*** Opening of THE DATA ***
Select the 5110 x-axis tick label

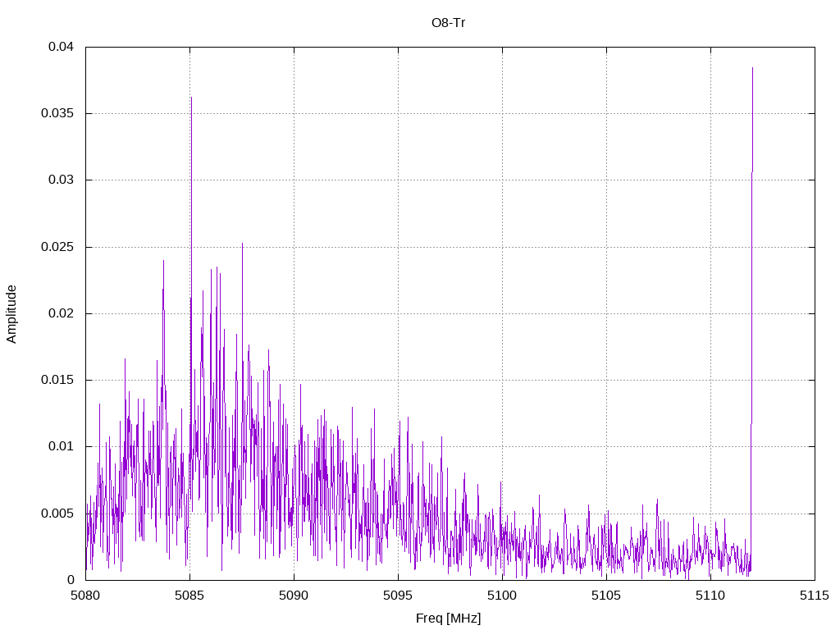710,596
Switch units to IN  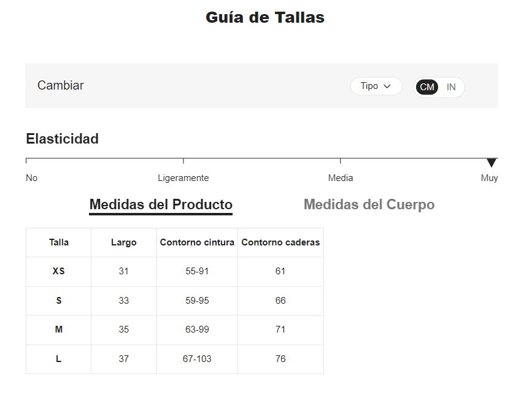pyautogui.click(x=451, y=87)

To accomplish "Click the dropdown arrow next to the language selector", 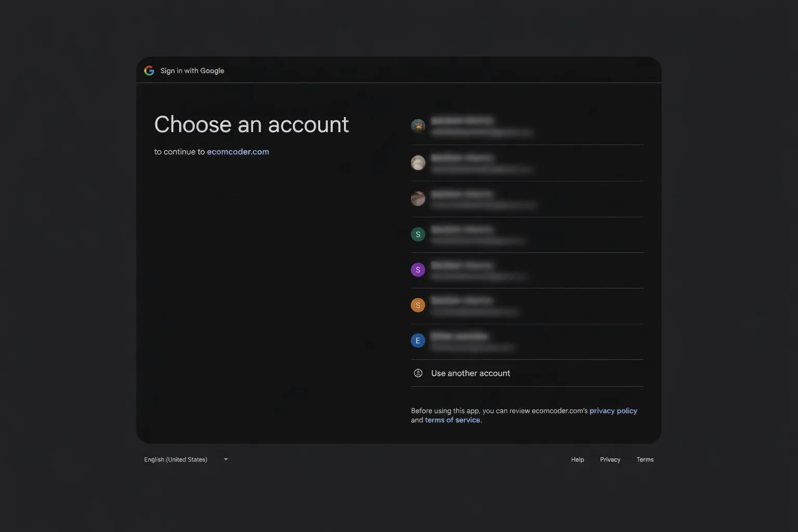I will tap(225, 459).
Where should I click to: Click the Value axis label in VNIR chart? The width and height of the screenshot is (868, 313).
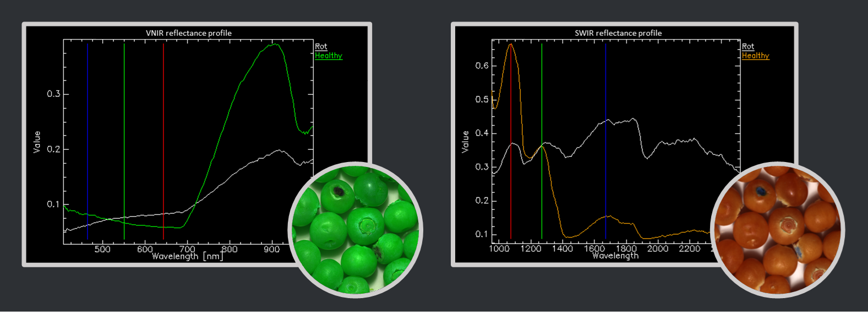[37, 142]
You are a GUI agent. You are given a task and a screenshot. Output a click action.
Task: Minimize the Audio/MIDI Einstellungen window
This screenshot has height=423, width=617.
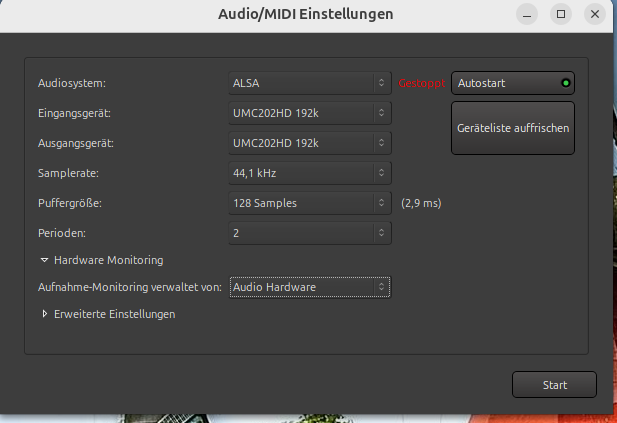tap(527, 14)
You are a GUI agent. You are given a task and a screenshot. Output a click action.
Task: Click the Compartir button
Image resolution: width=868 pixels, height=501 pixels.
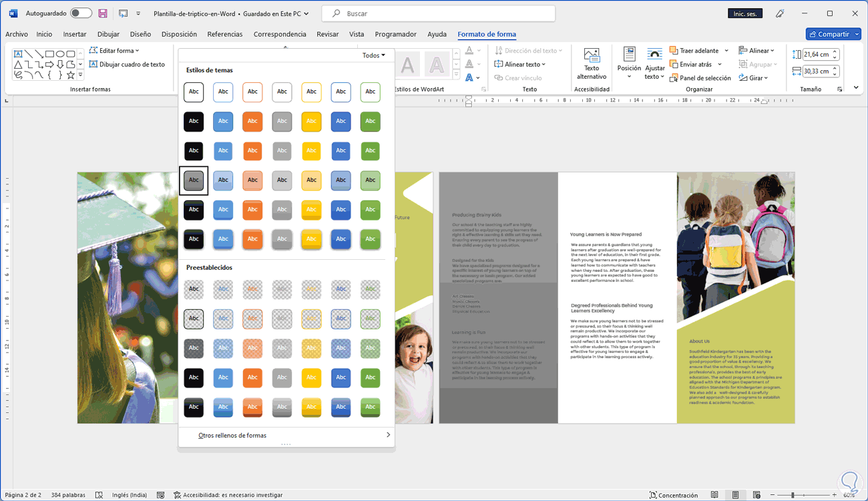click(833, 34)
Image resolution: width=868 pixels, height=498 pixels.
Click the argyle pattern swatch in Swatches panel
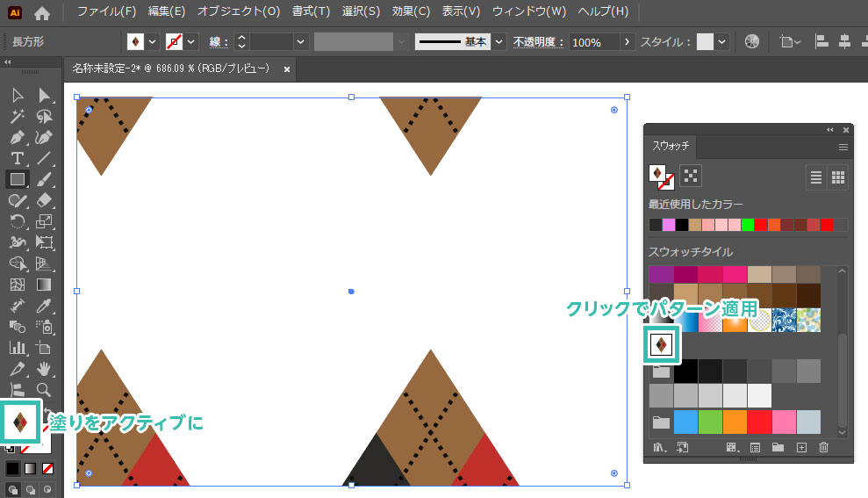660,344
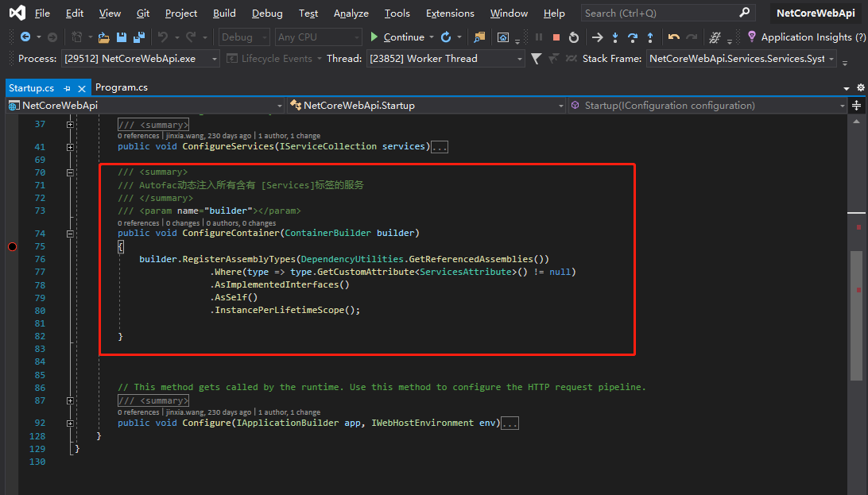Step Over the current line
The height and width of the screenshot is (495, 868).
point(633,37)
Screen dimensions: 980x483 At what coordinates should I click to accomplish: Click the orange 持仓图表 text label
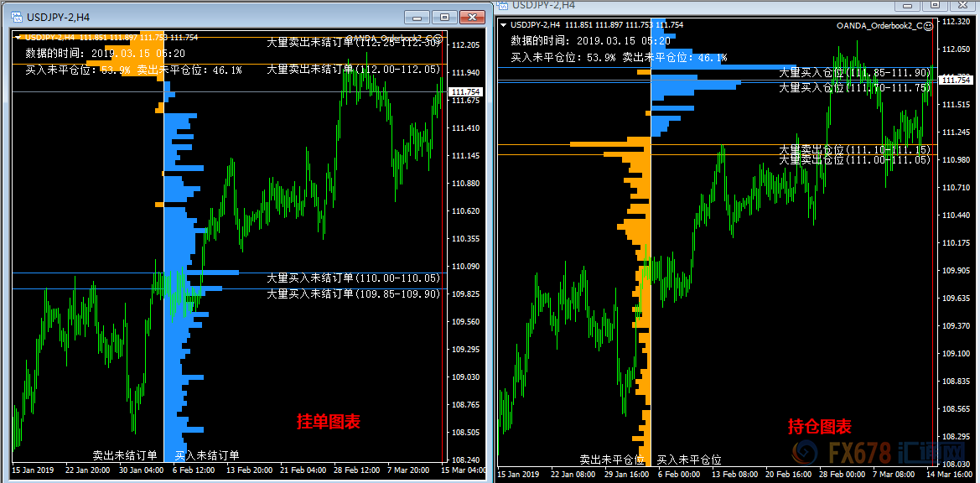point(819,427)
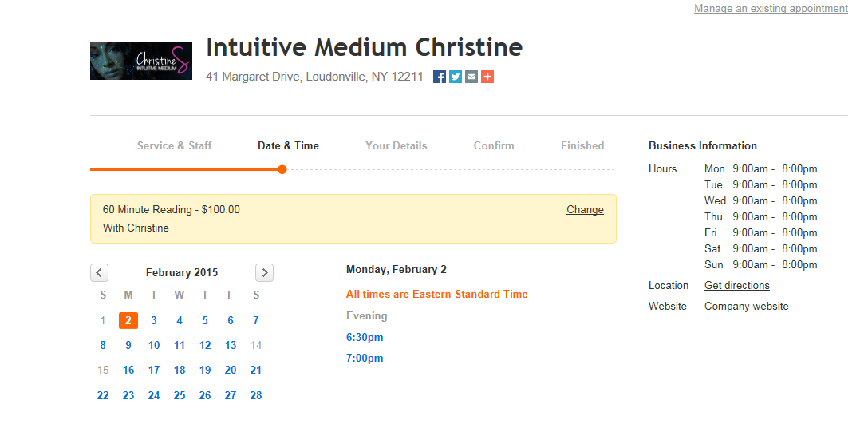Screen dimensions: 868x428
Task: Open Manage an existing appointment
Action: tap(771, 8)
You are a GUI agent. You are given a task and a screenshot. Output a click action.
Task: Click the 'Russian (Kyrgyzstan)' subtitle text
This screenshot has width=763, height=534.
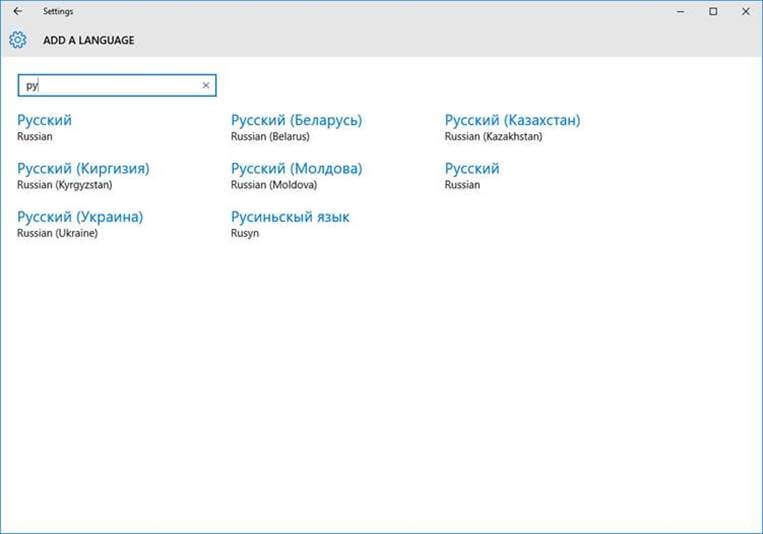pyautogui.click(x=65, y=185)
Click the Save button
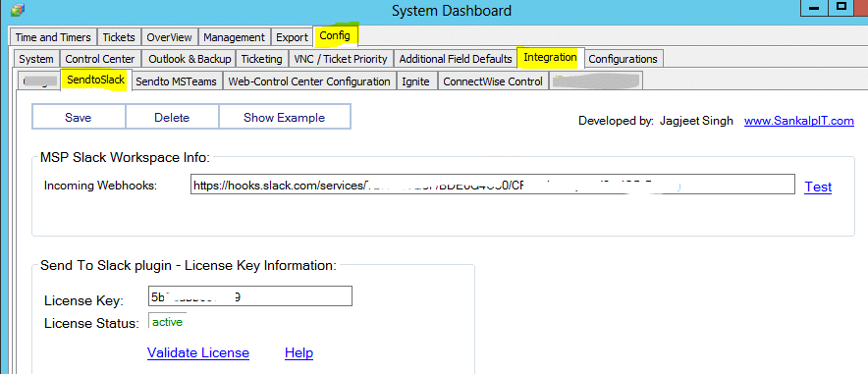Viewport: 868px width, 374px height. pos(78,117)
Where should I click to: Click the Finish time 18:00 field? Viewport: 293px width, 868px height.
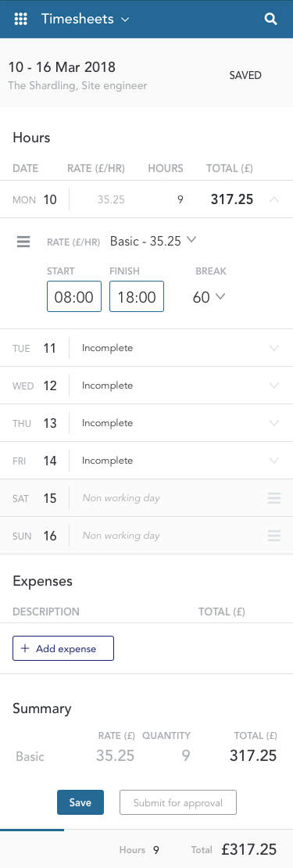(137, 296)
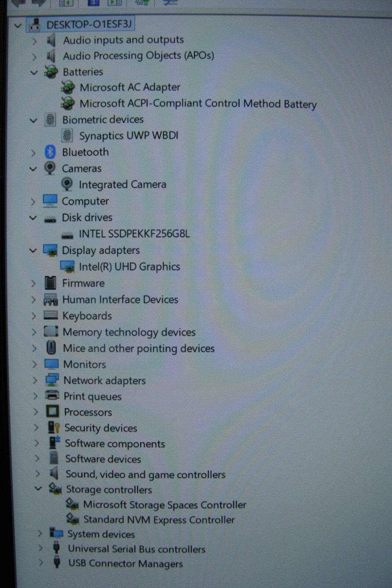Select Standard NVM Express Controller entry
Image resolution: width=392 pixels, height=588 pixels.
(x=158, y=520)
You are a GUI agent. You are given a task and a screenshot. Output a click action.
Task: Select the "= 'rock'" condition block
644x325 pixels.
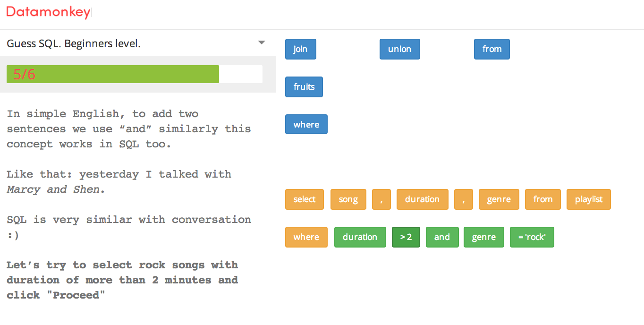click(x=532, y=237)
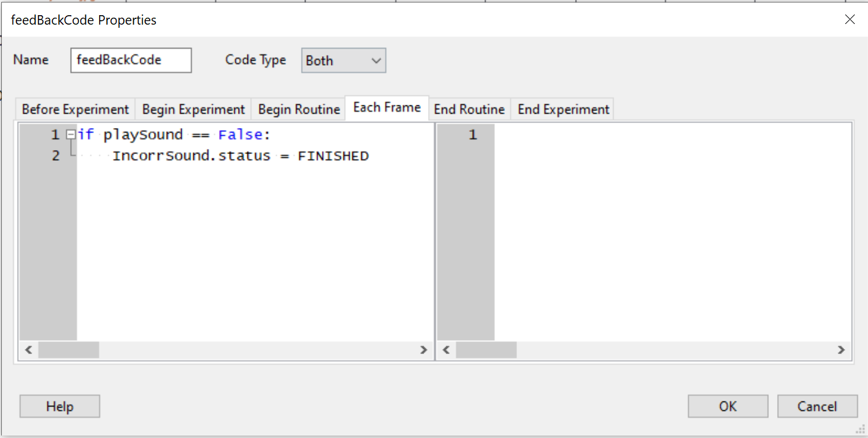
Task: Select the Each Frame tab
Action: tap(386, 108)
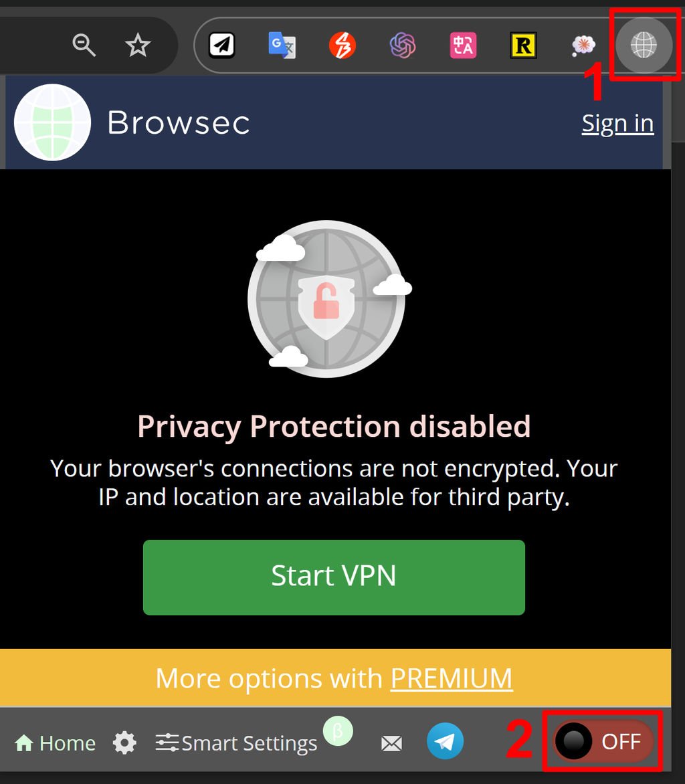Viewport: 685px width, 784px height.
Task: Toggle the VPN OFF switch on
Action: coord(603,741)
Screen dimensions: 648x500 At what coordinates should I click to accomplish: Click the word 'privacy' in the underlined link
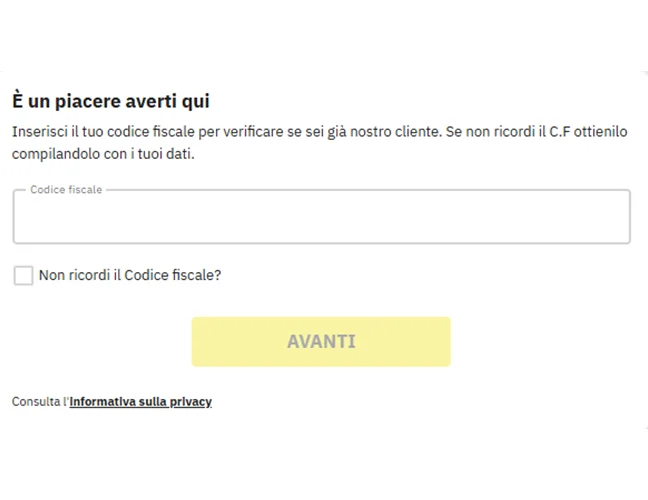(191, 402)
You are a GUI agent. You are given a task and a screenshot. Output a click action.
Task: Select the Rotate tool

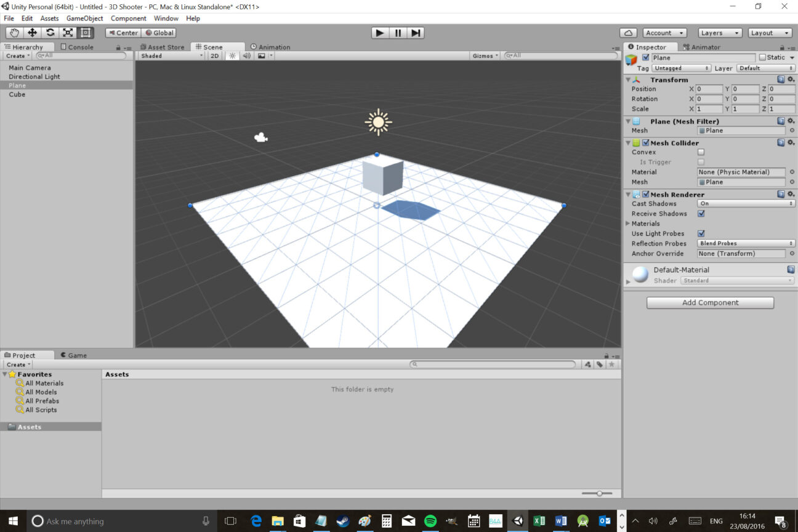coord(49,33)
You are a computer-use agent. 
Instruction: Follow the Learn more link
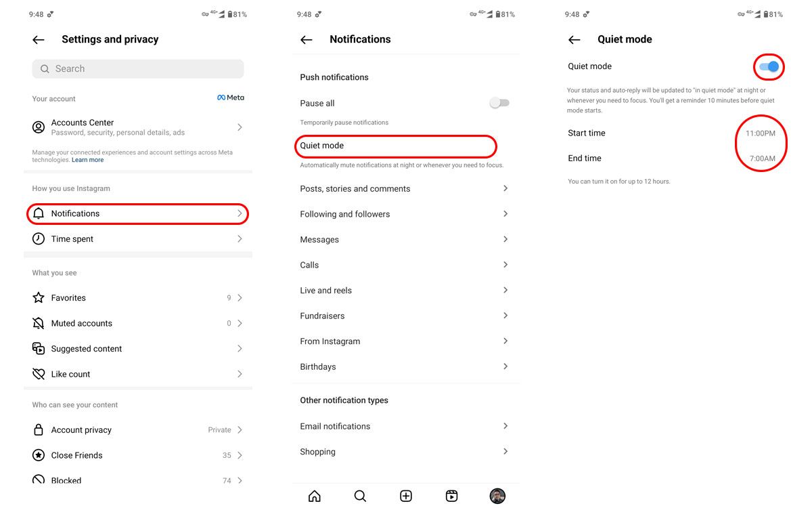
*** Close of THE DATA ***
WHAT YOU HAVE TO DO: Leave out the pictures, and extract exactly the lines from the one with "This screenshot has width=763, height=534." through the end of the records, both ends included.

SOLVED PROBLEM:
This screenshot has width=763, height=534.
pyautogui.click(x=65, y=185)
Click the Save button
Viewport: 868px width, 374px height. pos(78,117)
Where should I click to: Click the Finish time 18:00 field? Viewport: 293px width, 868px height.
(137, 296)
Select Standard NVM Express Controller entry
Image resolution: width=392 pixels, height=588 pixels.
(x=158, y=520)
You are a GUI agent. You are given a task and a screenshot. Output a click action.
Task: Select the "= 'rock'" condition block
644x325 pixels.
click(x=532, y=237)
Task: Select the Each Frame tab
Action: tap(386, 108)
Viewport: 685px width, 784px height.
Task: Toggle the VPN OFF switch on
Action: coord(603,741)
Screen dimensions: 648x500 At what coordinates should I click to accomplish: Click the word 'privacy' in the underlined link
(191, 402)
You are a GUI agent. You are given a task and a screenshot. Output a click action.
Task: Select the Rotate tool

coord(49,33)
You are a computer-use agent. 
Instruction: Follow the Learn more link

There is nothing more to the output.